Your postgresdb/helmchart/ directory should look like this now:
postgresdb/helmchart/
├── charts
├── Chart.yaml
├── templates
│ └── postgres-service.yaml
│ └── postgres.yaml
└── values.yaml
2 directories, 4 filesAnd that’s it, in the next step we can look at deploying the newly created chart!
Exercise - Deploying our first helm chart
In the previous step we created a minimal helm chart with two templates, the postgresdb deployment and the postgresdb service. To install this chart on a kubernetes cluster all we have to do is run the helm install command:
helm install postgres ./postgresdb/helmchart/
Exercise - Listing helm releases
What we have just created is called a release. A release is just one of many possible deployed instances of a helm
chart. We can list all releases by running helm list which in our case should produce output like this:
NAME NAMESPACE REVISION UPDATED STATUS CHART APP VERSION
postgres <your_namespace> 1 2023-12-01 13:31:25.314616107 +0100 CET deployed postgresdb-0.1.0 1.0Exercise - Verifying the release
To verify that the release was installed successfully we can run kubectl get svc,deploy,po and watch helm deploy our
database. It should list the following resources:
NAME TYPE CLUSTER-IP EXTERNAL-IP PORT(S) AGE
service/helm-postgresdb ClusterIP 10.0.175.71 <none> 5432/TCP 71s
NAME READY UP-TO-DATE AVAILABLE AGE
deployment.apps/helm-postgresdb 1/1 1 1 71s
NAME READY STATUS RESTARTS AGE
pod/helm-postgresdb-5446675fd6-tffm7 1/1 Running 0 71sAlternatively you can use helm status <release name> to show the status of a given release.
Running helm status postgres should render output similar to this:
NAME: postgres
LAST DEPLOYED: Fri Dec 1 13:31:25 2023
NAMESPACE: <your_namespace>
STATUS: deployed
REVISION: 1
TEST SUITE: NoneExercise - Postgres cleanup
Similar to helm install we can run helm uninstall <release name> to uninstall a release. Please go ahead and
uninstall our postgresdb release!
Exercise - Helm repositories
We already learned about the concept of repositories in the Docker section where we used repositories to store our images and make them accessible for the public. Helm uses the same concept to manage charts and allows us to use
helm install
to install a chart from a public repository.
For reference, the CNCF is building a web-based application that enables finding, installing, and publishing packages and configurations for CNCF projects, also including Helm charts.

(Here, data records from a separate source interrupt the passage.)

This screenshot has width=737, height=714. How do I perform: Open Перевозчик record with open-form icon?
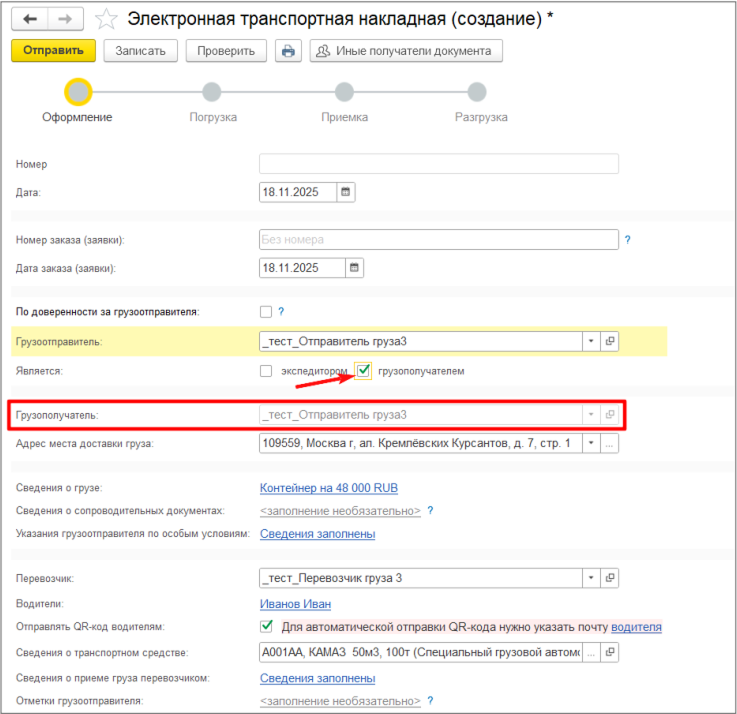click(x=610, y=578)
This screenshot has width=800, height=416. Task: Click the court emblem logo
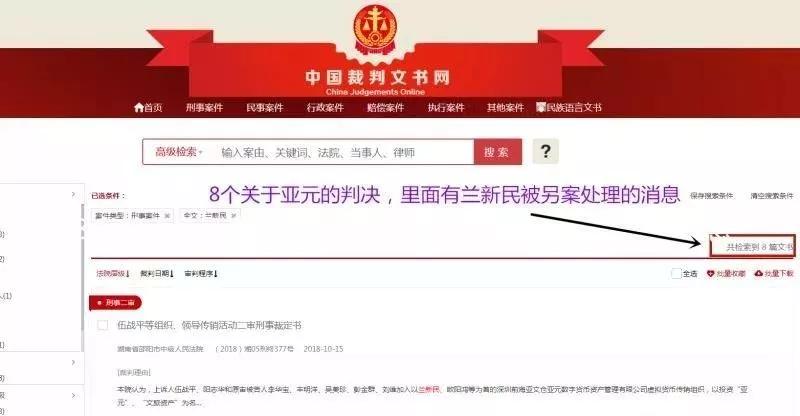click(x=376, y=28)
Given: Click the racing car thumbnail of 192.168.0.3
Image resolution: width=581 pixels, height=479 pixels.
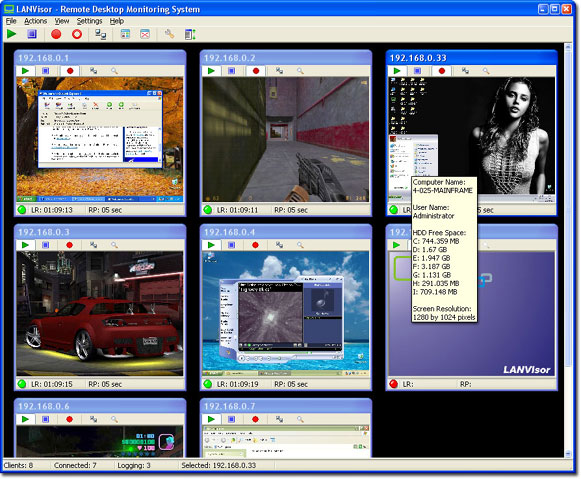Looking at the screenshot, I should coord(100,313).
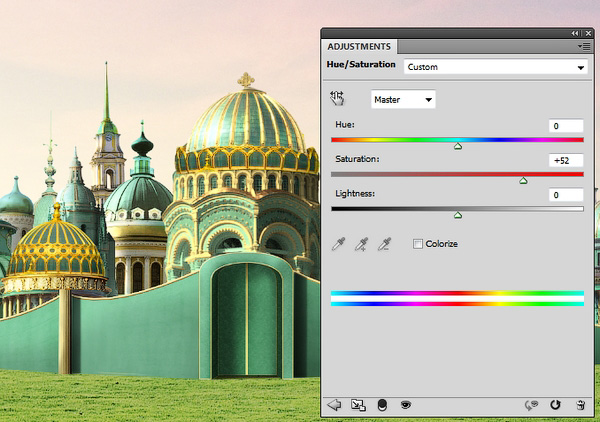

It is called Artifact Hub .
To install a helm chart from a remote source we have to take a few steps:
- Add the helm repository with
helm repo add <repository url> - Fetch updates from the remote repositories with
helm repo update - Install the chart with
helm install <repository/chart>
Please run the following commands to install a simple WordPress deployment from its public repository:
-
helm repo add bitnami https://charts.bitnami.com/bitnami -
helm repo update -
helm search repo wordpress -
helm search repo --versions bitnami/wordpress -
helm install wordpress bitnami/wordpress --version 22.3.1
Why this specific version? Well, this version was last tested by us, and we don’t want to just blindly install latest,
do we?
Again, you can verify the proper creation of the deployment by running kubectl get svc,deploy,po, which among other
things should list the following:
Exercise - Wordpress cleanup
Congratulations, you just deployed a helm chart from a public chart repository! In the next chapter we are going to look at configuring charts via command line parameters and custom values files. For now you can go ahead and uninstall the wordpress release again.
helm uninstall wordpress
Watch via kubectl get svc,deploy,po how the resources will get deleted. Does anything remain?